TASK DIRECTIONS: Can you rewrite all of the items below, putting "This image has" wherever "This screenshot has" appears, changing nothing else, and leaving out the pictures?

-------------------------

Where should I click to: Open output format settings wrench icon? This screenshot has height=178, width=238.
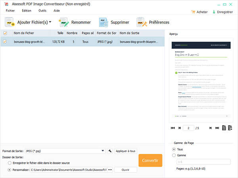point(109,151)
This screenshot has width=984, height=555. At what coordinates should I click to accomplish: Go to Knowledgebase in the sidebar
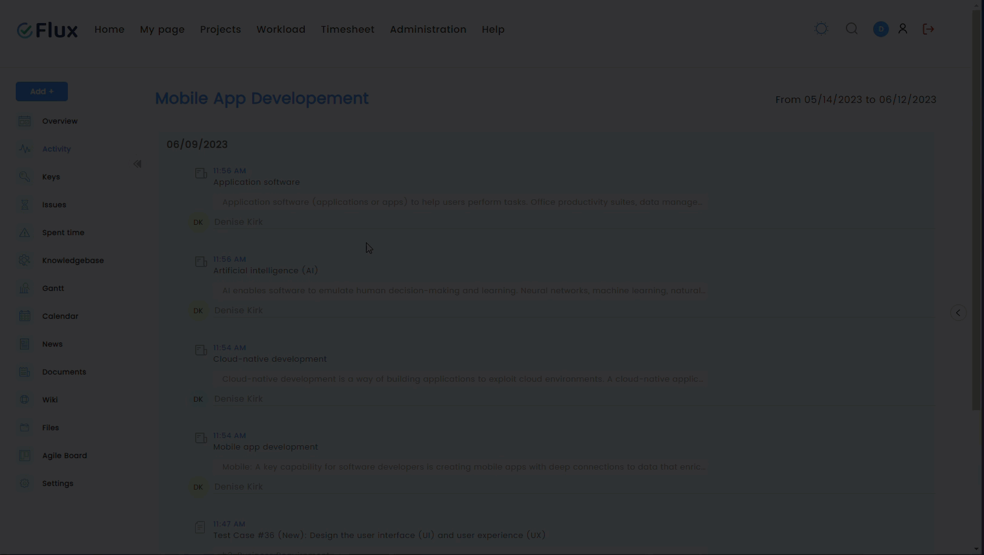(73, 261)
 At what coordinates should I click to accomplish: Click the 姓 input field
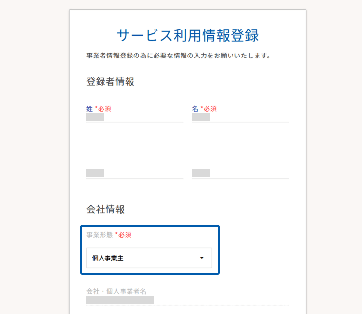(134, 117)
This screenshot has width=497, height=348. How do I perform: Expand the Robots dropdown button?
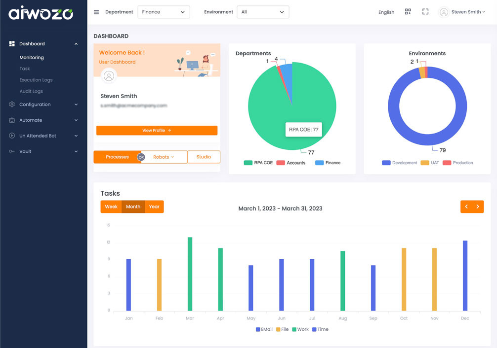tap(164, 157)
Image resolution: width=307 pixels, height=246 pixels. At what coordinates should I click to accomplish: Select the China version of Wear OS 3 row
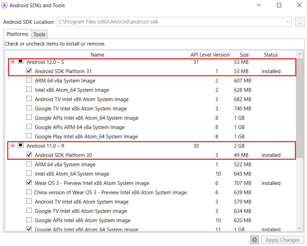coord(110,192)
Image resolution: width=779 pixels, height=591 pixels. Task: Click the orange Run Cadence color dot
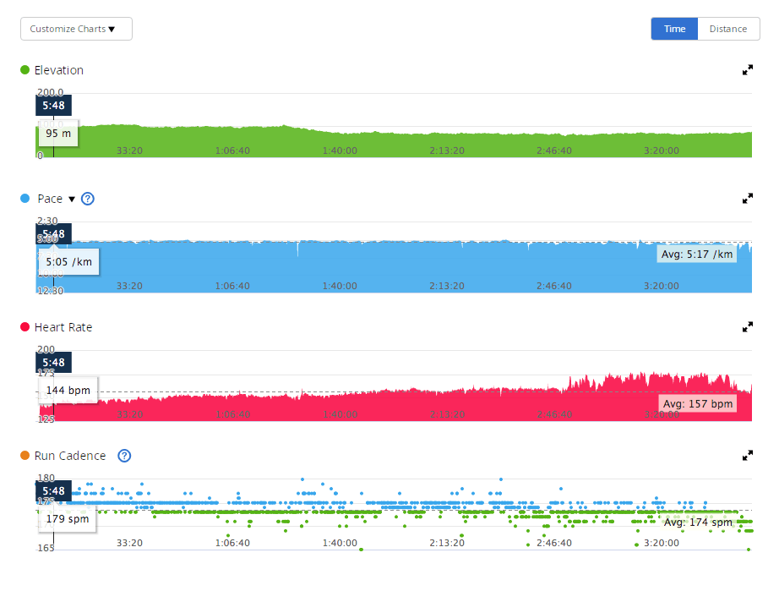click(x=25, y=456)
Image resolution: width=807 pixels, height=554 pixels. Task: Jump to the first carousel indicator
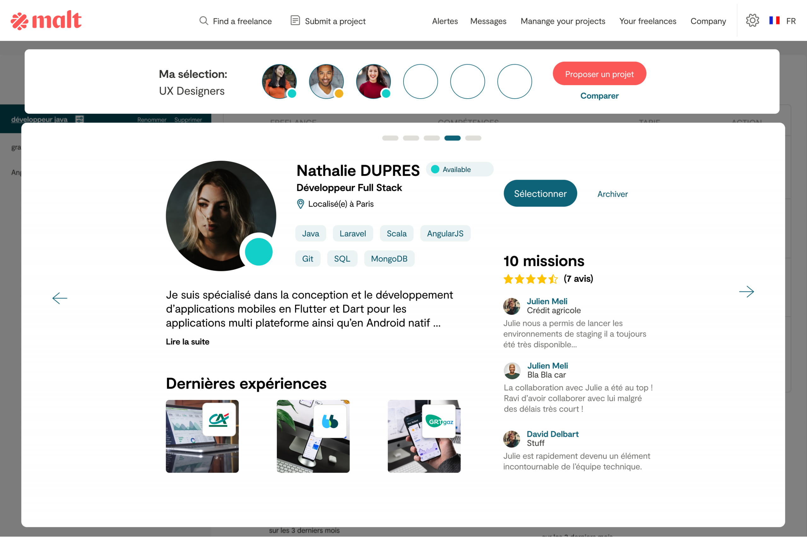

-------------------------

WRITTEN ANSWER:
Where should I click to: Open output format settings wrench icon? This image has height=178, width=238.
point(109,151)
This image has width=984, height=555. At what coordinates should I click to accomplish: Go to Knowledgebase in the sidebar
(73, 261)
 At what coordinates should I click to accomplish: Click the 姓 input field
(134, 117)
This image has width=497, height=348. How do I perform: Expand the Robots dropdown button?
tap(164, 157)
Image resolution: width=307 pixels, height=246 pixels. At what coordinates should I click to accomplish: Select the China version of Wear OS 3 row
coord(110,192)
Image resolution: width=779 pixels, height=591 pixels. Task: Click the orange Run Cadence color dot
click(x=25, y=456)
Image resolution: width=807 pixels, height=554 pixels. Task: Jump to the first carousel indicator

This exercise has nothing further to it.